I wouldn't bother listing a book where there are loads of copies for 1p each. Also, although it may take longer to sell on amazon than ebay, you don't incur any charges unless the item sells on amazon.

Posted on 14 Jul 2009 09:33:01 BDT
Ano says:
I don't think you can make a profit on selling second hand books.

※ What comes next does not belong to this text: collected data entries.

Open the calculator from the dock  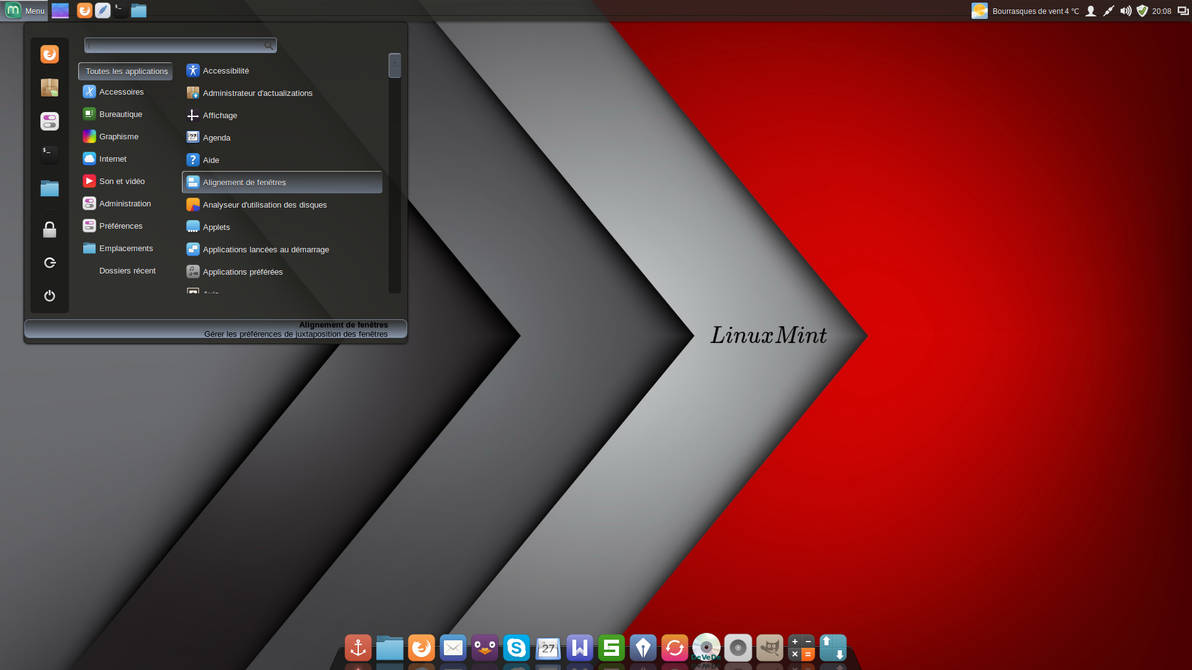point(801,648)
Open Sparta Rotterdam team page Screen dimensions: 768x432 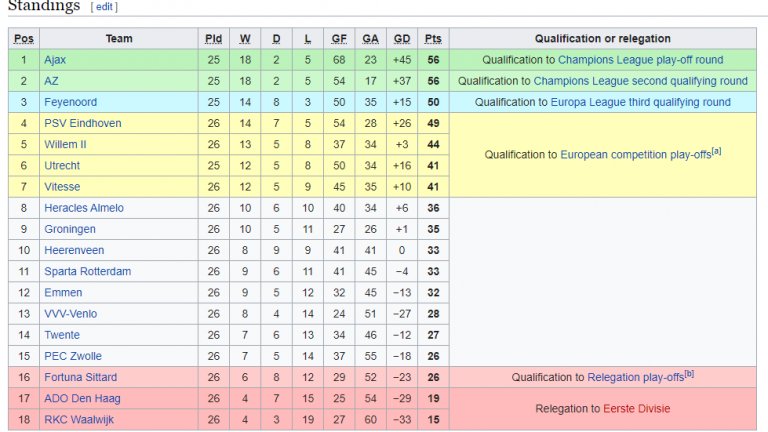[86, 271]
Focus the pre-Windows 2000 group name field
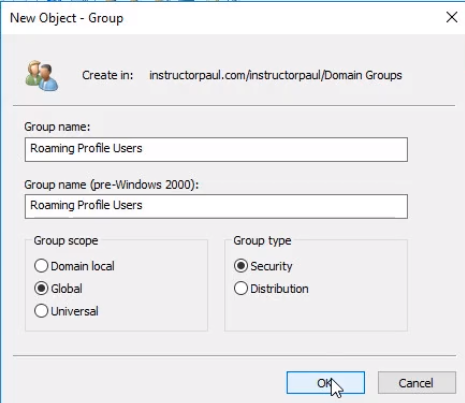Image resolution: width=465 pixels, height=403 pixels. pos(216,206)
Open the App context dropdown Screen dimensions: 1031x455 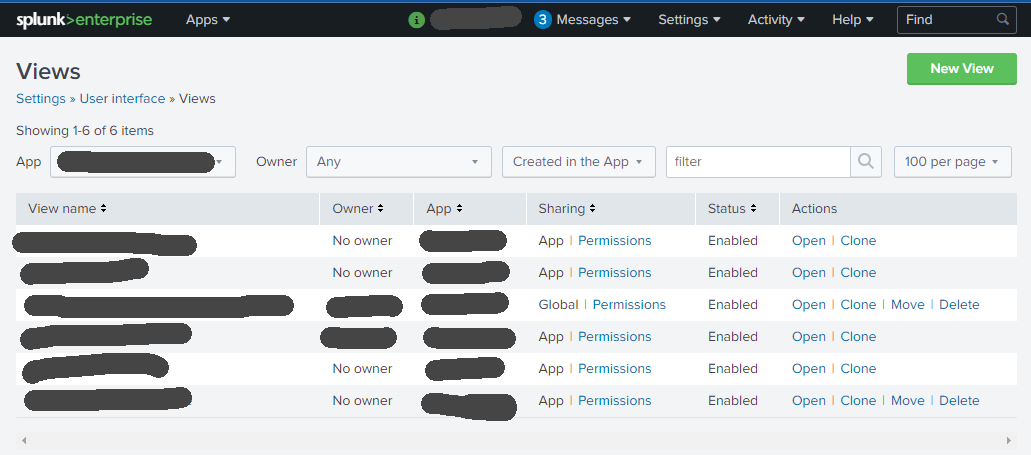point(143,162)
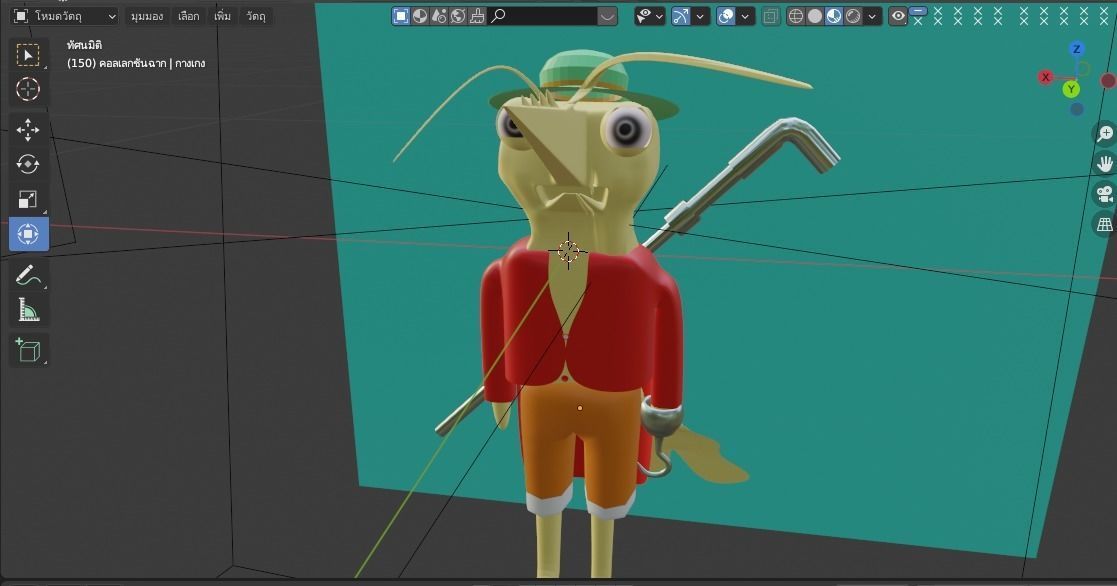
Task: Activate the Scale tool
Action: click(x=28, y=198)
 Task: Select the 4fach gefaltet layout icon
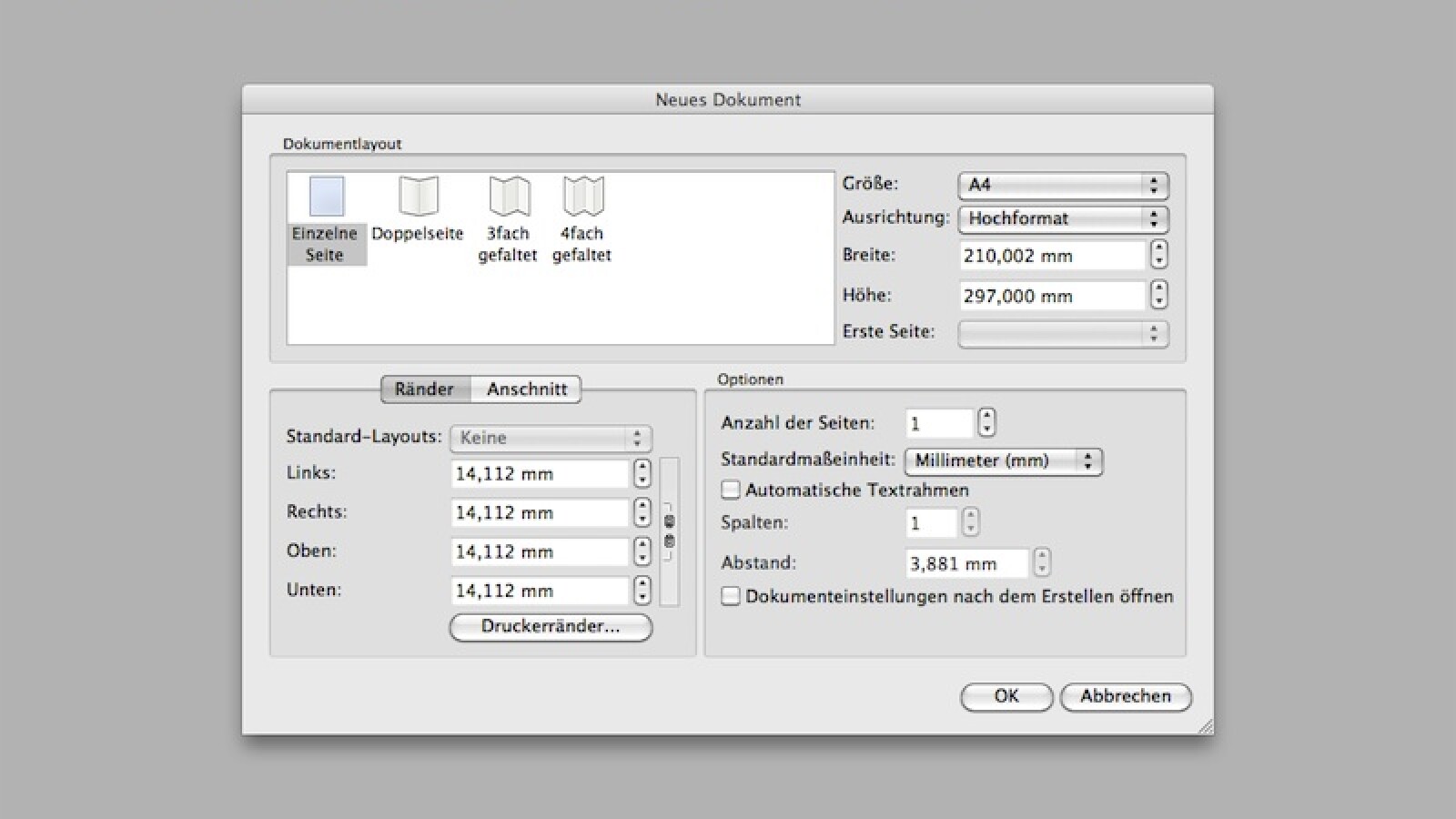tap(582, 197)
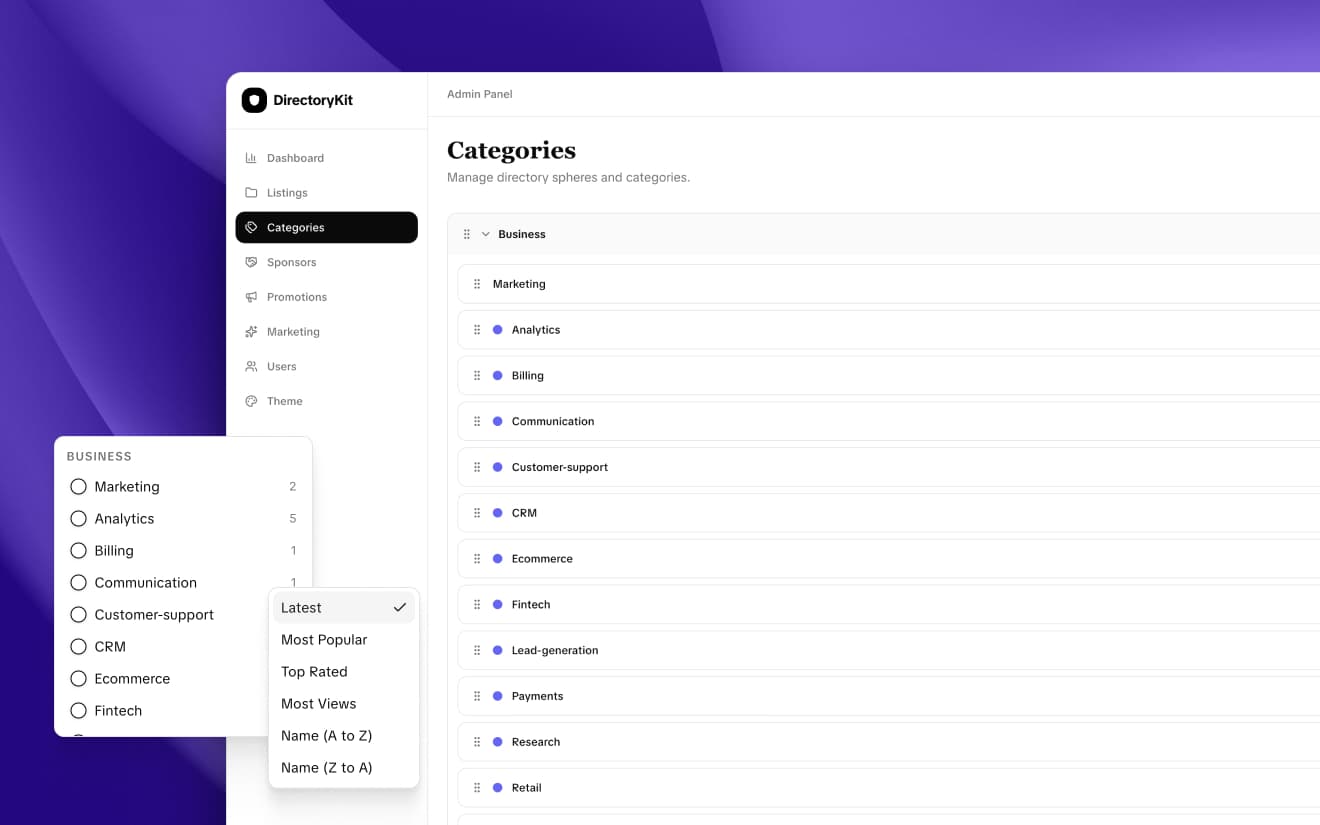
Task: Open the Customer-support category row
Action: [x=560, y=467]
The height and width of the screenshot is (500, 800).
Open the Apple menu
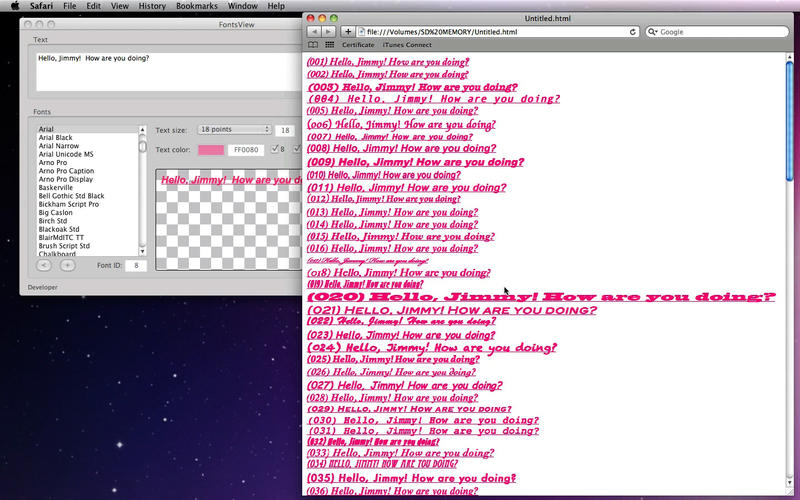(x=14, y=6)
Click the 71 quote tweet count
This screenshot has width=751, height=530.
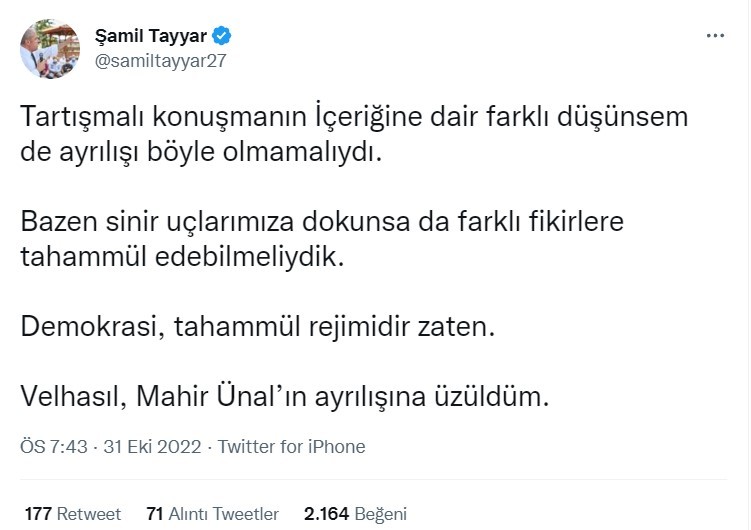(155, 514)
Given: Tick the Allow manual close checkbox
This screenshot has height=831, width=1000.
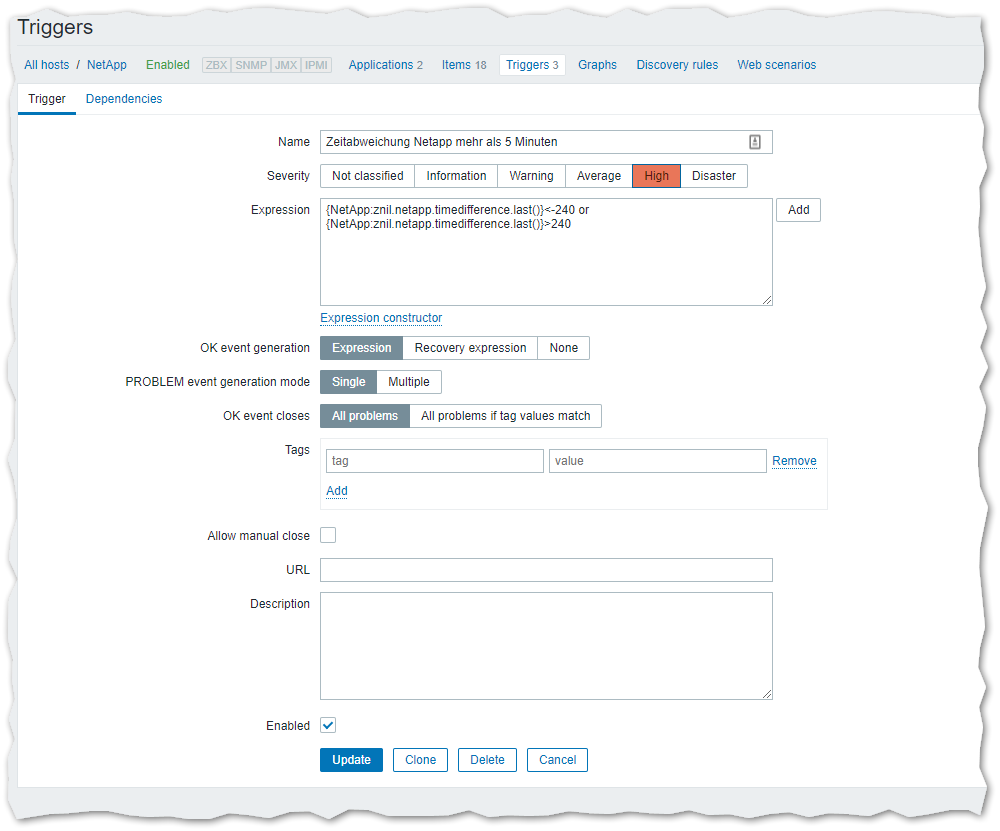Looking at the screenshot, I should point(328,536).
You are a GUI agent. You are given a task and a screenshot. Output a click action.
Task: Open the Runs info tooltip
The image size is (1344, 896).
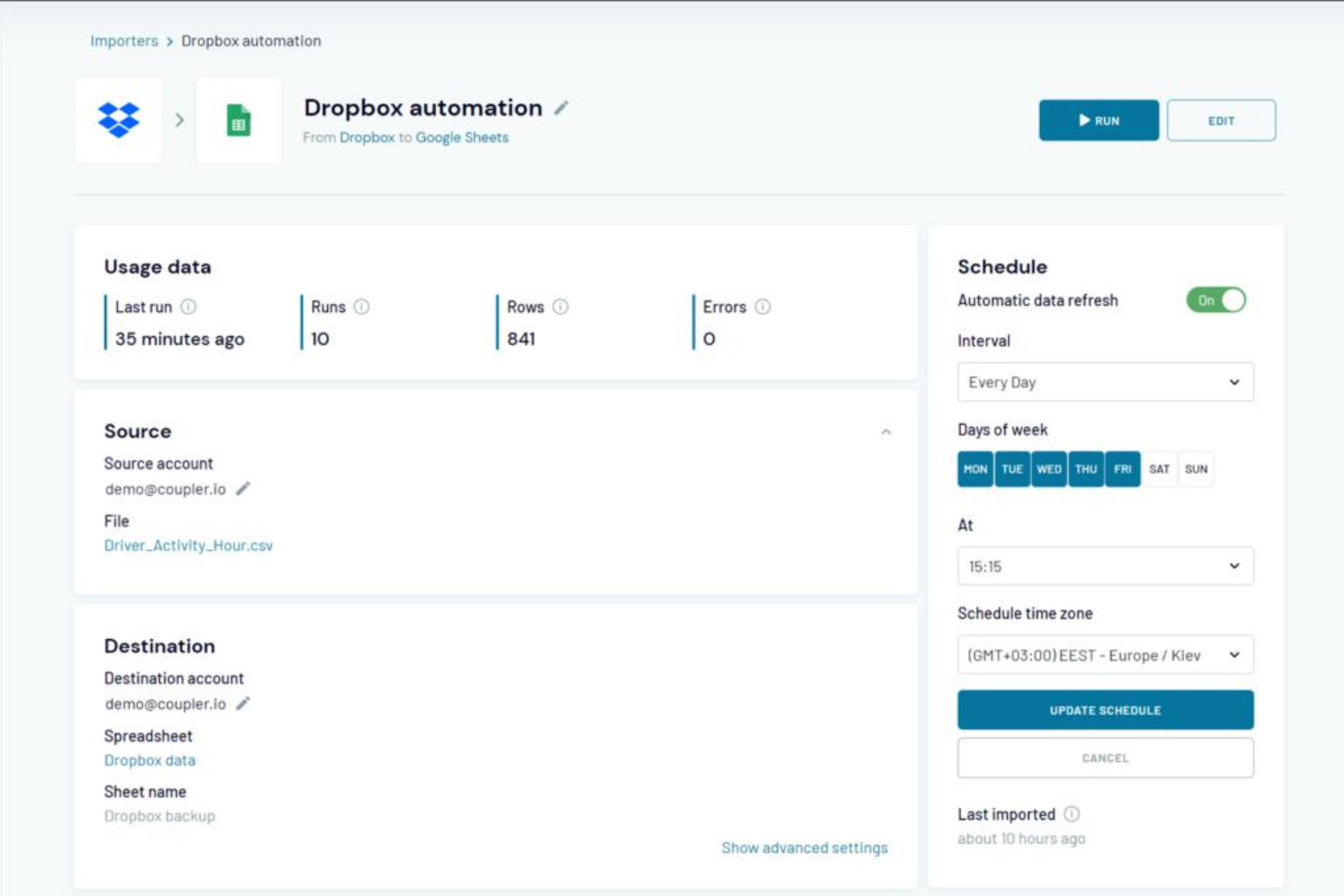coord(360,307)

Hopefully it's still possible with new books...
Leigh Russell
(Author - Cut Short)

Posted on 14 Jul 2009 09:46:02 BDT
Treefingers says:
bookmooch dot com is another good way to get new books relatively cheaply. you get points for sending your book to someone, and these points can then be used to 'mooch' a book from someone else. there is no money involved - just costs you the postage in sending your books to other people...

Posted on 14 Jul 2009 11:39:29 BDT
I had a second hand book shop in north wales uk, for 8 years- when the rates went up i was forced to close- i sold the majority of bread and butter stock as a job lot and kept the cream to sell on the internet.

I had been dabbling on ebay for years- and made a good proffit in the early days, then I noticed every man and his dog were selling on ebay- and my books weren't selling as often or for as much as i used to get for them- plus listing them every week and paying a fee for the privilege left a bad taste in my mouth.

Ive been listing on amazon for a few months now and I have a stock of about 300 with over a 1000 still to list- as all my books are bought and paid for - they stand me nothing- so if I sell £30 worth one week or £100 its all profit.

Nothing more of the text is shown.